Fosterville; What has become a cornerstone asset for the company and its biggest contributor of free cash flow saw what was essentially three consecutive years of reserves increases, and more importantly a vast increase in reserve grade, transformed the asset into what it is now, a >500-600k oz. producer (at least through 2023 +/-) with a cost structure in the lowest decile on the industry cost curve. Prior to be acquired, Fosterville had seen moderate year over year production growth to 140-160k oz. p.a. When Kirkland started to engage in aggressive exploration, it was able to greatly expand mineral reserves because of the down-plunge extensions of the high-grade, visible gold-bearing Lower Phoenix gold system. In particular, the footwall, now referred to as the Swan Zone added 532k oz. Au @ an average grade of a staggering 58.8 g/t Au.
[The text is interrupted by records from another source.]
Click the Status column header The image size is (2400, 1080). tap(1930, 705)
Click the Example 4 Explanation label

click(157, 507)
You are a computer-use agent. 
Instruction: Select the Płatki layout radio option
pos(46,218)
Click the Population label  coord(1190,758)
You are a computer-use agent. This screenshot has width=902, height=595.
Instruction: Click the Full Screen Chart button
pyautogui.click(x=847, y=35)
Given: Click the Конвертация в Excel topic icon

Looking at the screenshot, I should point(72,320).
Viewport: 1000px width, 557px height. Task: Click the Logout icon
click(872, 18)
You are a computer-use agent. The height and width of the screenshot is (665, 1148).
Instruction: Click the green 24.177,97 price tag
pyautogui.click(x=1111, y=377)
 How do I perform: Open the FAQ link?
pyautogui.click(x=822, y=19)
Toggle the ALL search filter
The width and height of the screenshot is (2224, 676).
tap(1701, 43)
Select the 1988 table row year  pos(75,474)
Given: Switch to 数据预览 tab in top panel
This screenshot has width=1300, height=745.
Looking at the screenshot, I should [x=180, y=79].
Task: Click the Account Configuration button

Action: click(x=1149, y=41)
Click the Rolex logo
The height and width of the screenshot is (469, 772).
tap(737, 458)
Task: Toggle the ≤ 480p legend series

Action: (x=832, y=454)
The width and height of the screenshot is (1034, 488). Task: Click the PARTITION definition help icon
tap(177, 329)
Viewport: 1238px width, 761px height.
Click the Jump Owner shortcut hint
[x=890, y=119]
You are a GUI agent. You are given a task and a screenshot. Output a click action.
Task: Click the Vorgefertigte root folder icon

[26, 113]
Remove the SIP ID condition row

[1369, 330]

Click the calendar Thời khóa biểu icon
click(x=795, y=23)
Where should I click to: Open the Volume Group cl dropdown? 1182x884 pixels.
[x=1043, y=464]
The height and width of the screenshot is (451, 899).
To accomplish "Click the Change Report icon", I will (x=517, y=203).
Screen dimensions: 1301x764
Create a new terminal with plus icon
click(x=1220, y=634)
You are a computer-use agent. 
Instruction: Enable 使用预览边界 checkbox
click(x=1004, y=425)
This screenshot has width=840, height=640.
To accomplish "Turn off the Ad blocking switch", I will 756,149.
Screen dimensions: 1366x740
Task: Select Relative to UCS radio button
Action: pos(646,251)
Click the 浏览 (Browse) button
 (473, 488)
Continued exploration success expanding the Swan Zone continued to grow mineral reserves and led to another significant increase in high-grade reserves. The Fosterville Mill has capacity of 2.275ktpd. If we look at 2019 production:

  • 619k oz. Au
  • Ore processed (tons): 492,874 [1,380-1,400tpd or 61% +/- of capacity]
  • Gold grade: 39.6 g/t Au
  • Recovery Rate: 98.8%

In other words, if we assume the mine operated 350 days out of the year, daily throughput averages 1.380k-1.400ktpd. This is a great thing as in 2019, Kirkland Lake discovered a potential future 2nd mining front (Robin’s Hill), which over the next couple of years [expected in 2023] can be developed and fill at least some of the excess 800-850tpd +/-. The company currently envisions further exploration and development by 2023 or so, which is part of the reason our projected production in 2023 will be 525k oz.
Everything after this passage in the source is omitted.